Passage provided Block Start

American military officer and recipient of the Medal of Honor (1923–2019)

Joe Madison Jackson (March 14, 1923 - January 12, 2019) served as a career officer in the United States Air Force and received the Medal of Honor for heroism above and beyond the call of duty during the Vietnam War. On 12 May 1968, he volunteered for a dangerous impromptu rescue of three remaining Air Force members (Maj. John W. Gallagher; TSgt. Morton J. Freedman; SSgt. James G. Lundie) trapped at an overrun Army Special Forces camp. While the camp was still under heavy enemy fire from North Vietnamese and Viet Cong troops, he skillfully piloted his C-123 cargo plane and rescued the three men.

==Military career==
Jackson, born on March 14, 1923, in Newnan, Georgia, was an avid model aircraft enthusiast in his youth. He enlisted in the Army Air Corps in March 1941, a few days after his 18th birthday, in hopes of being an airplane mechanic.

Passage provided Block End

Exercise description:
Reproduce the entire passage on Joe Madison Jackson word for word.

Supplied data Block Start

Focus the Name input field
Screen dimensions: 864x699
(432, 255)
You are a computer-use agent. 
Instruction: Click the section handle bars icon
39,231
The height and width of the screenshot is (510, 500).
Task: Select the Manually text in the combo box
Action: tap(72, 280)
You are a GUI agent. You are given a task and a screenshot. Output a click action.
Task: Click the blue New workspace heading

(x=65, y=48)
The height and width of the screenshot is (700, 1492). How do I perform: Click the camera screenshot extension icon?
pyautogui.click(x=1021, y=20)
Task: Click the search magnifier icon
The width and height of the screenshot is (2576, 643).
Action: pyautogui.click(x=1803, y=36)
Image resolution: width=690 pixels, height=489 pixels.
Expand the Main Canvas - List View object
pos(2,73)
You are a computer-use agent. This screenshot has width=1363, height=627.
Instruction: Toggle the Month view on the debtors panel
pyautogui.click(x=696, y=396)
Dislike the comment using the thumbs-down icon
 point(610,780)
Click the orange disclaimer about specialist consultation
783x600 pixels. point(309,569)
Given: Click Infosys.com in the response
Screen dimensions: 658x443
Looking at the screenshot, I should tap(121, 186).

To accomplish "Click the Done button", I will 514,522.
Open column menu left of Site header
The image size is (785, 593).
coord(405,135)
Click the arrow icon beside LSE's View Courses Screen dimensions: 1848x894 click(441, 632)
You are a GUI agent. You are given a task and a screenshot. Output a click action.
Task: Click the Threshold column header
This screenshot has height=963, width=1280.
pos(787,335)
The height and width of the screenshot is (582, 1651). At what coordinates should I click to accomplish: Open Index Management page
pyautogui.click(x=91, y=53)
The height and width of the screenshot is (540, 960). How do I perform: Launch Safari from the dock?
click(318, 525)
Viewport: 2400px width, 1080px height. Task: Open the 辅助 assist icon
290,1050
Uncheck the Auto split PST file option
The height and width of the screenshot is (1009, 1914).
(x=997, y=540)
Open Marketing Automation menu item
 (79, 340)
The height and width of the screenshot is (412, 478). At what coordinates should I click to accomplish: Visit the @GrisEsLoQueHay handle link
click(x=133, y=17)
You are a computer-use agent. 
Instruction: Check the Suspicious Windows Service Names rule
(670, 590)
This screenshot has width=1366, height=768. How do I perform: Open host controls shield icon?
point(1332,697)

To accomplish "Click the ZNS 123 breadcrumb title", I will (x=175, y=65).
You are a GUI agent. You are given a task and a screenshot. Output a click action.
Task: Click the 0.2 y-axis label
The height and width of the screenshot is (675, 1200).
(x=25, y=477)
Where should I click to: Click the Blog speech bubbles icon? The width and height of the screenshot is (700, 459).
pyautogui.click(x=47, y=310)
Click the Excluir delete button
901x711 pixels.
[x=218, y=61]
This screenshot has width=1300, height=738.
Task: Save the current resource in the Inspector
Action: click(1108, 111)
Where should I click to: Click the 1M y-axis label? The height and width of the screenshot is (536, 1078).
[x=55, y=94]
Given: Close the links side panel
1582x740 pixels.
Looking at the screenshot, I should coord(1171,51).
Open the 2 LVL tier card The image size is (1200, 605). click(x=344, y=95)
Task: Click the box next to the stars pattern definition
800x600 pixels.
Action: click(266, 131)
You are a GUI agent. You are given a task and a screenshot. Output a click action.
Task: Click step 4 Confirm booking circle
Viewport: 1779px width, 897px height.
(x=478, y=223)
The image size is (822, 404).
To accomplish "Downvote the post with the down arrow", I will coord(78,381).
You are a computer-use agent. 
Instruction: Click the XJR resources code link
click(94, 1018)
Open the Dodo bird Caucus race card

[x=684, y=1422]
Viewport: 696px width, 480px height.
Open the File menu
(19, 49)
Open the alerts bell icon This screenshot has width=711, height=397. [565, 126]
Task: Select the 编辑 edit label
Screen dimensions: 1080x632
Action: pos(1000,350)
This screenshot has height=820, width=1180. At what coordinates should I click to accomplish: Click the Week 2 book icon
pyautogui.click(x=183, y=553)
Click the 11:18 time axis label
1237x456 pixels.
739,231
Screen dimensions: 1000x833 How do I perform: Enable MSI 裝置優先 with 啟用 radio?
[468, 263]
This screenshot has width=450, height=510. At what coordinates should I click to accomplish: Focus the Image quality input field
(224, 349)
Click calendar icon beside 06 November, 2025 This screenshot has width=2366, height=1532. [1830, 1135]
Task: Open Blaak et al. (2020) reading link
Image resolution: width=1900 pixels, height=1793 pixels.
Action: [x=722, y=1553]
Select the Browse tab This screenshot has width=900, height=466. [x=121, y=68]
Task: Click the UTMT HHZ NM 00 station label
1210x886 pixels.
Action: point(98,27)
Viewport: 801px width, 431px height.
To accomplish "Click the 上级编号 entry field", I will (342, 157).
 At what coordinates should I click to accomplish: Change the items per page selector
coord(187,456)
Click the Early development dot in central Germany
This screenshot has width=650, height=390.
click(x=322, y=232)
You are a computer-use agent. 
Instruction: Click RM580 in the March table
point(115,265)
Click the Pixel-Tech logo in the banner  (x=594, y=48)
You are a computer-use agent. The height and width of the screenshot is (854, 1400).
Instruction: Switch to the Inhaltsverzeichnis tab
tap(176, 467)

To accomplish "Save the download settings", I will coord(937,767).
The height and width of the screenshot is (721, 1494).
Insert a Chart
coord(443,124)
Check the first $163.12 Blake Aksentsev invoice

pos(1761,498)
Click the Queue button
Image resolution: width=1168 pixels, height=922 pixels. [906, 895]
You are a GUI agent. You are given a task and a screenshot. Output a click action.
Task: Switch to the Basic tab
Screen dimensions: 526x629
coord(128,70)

Supplied data Block End

Solution for this exercise:
American military officer and recipient of the Medal of Honor (1923–2019)

Joe Madison Jackson (March 14, 1923 - January 12, 2019) served as a career officer in the United States Air Force and received the Medal of Honor for heroism above and beyond the call of duty during the Vietnam War. On 12 May 1968, he volunteered for a dangerous impromptu rescue of three remaining Air Force members (Maj. John W. Gallagher; TSgt. Morton J. Freedman; SSgt. James G. Lundie) trapped at an overrun Army Special Forces camp. While the camp was still under heavy enemy fire from North Vietnamese and Viet Cong troops, he skillfully piloted his C-123 cargo plane and rescued the three men.

==Military career==
Jackson, born on March 14, 1923, in Newnan, Georgia, was an avid model aircraft enthusiast in his youth. He enlisted in the Army Air Corps in March 1941, a few days after his 18th birthday, in hopes of being an airplane mechanic.